### What you have to do
Report each line of the records below that uses the word "computer".

### Data to examine
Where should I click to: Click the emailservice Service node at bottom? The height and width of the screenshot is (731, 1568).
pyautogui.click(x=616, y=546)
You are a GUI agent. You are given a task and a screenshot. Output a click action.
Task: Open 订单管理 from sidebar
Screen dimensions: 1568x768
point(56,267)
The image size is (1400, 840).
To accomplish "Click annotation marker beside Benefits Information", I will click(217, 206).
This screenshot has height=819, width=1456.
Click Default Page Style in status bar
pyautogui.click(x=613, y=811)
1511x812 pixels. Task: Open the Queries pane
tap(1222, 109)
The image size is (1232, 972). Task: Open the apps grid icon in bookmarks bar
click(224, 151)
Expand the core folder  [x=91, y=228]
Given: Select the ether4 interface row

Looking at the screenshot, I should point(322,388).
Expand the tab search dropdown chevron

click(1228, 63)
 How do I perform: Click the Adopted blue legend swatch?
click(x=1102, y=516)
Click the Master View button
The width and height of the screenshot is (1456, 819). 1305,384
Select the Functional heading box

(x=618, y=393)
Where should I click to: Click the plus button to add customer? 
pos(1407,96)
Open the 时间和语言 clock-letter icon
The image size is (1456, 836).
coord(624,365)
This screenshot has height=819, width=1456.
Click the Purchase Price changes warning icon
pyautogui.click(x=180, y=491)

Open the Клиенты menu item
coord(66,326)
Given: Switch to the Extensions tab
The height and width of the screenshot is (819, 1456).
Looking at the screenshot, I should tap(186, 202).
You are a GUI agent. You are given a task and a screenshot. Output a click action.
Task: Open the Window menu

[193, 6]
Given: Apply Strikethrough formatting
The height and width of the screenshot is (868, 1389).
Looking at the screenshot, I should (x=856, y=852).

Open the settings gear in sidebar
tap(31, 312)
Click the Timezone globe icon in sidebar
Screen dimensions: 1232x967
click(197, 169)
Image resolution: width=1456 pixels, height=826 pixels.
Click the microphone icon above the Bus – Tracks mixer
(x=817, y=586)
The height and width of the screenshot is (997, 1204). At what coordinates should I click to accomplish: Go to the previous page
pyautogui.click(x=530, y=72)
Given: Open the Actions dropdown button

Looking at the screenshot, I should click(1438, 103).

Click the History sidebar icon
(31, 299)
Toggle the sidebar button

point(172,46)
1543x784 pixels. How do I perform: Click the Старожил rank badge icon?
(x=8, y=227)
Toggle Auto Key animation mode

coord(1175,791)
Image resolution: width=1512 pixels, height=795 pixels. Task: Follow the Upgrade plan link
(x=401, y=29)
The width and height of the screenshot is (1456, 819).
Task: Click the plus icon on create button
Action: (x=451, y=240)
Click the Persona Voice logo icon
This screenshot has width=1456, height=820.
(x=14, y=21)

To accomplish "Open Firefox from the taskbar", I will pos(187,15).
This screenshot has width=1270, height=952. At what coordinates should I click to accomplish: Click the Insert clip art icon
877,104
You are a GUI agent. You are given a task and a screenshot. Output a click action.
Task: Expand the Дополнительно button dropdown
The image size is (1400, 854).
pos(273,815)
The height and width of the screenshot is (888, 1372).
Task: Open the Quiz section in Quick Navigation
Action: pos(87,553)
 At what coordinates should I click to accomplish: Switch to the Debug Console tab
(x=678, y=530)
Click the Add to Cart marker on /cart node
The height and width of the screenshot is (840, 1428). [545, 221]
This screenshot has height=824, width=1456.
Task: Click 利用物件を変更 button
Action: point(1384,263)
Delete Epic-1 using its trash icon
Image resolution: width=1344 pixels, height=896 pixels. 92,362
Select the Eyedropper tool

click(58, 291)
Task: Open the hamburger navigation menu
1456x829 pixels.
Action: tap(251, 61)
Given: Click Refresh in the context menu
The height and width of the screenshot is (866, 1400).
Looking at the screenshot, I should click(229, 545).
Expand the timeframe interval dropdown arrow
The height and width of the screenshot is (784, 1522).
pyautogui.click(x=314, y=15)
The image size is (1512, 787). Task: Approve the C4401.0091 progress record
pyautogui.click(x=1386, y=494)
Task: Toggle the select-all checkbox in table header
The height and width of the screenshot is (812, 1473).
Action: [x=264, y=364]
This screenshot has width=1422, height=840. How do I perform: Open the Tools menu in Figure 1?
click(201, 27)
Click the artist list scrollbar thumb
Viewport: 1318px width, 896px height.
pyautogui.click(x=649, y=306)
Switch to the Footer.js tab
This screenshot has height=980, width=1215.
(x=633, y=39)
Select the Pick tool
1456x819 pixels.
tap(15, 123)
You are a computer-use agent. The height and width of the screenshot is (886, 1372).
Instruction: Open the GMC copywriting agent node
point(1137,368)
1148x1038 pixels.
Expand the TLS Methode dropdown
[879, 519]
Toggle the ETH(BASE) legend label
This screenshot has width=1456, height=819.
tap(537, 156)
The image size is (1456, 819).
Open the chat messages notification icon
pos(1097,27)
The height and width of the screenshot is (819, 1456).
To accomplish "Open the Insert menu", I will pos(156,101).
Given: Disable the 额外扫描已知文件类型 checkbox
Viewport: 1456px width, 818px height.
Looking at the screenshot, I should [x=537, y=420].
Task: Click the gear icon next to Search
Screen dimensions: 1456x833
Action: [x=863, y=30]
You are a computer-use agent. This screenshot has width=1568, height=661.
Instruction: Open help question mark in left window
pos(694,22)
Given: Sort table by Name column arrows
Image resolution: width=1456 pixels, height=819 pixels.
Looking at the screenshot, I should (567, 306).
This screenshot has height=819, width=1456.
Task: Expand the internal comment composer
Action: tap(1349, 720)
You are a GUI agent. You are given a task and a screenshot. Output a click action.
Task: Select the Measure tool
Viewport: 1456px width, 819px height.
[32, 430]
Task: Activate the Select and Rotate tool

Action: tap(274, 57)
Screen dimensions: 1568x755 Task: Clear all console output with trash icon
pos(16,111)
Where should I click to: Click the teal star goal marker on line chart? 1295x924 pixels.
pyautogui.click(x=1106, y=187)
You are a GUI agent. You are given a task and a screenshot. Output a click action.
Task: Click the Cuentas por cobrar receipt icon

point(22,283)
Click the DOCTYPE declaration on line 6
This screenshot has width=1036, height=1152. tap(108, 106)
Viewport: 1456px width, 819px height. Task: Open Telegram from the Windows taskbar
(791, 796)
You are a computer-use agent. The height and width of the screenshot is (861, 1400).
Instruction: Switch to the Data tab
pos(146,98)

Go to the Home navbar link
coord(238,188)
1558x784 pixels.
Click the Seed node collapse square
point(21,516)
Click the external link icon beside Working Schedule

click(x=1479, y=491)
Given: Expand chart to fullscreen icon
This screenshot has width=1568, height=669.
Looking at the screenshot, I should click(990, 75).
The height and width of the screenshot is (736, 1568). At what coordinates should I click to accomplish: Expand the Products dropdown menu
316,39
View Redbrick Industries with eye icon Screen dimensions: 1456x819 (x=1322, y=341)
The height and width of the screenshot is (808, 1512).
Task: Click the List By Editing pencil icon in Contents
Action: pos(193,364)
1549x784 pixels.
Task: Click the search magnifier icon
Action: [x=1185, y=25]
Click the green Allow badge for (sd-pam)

### Solution for this exercise
You are a computer-use agent. The height and width of the screenshot is (886, 1372).
You are a computer-use agent. This screenshot has width=1568, height=661.
You are a computer-use agent. The height and width of the screenshot is (861, 1400).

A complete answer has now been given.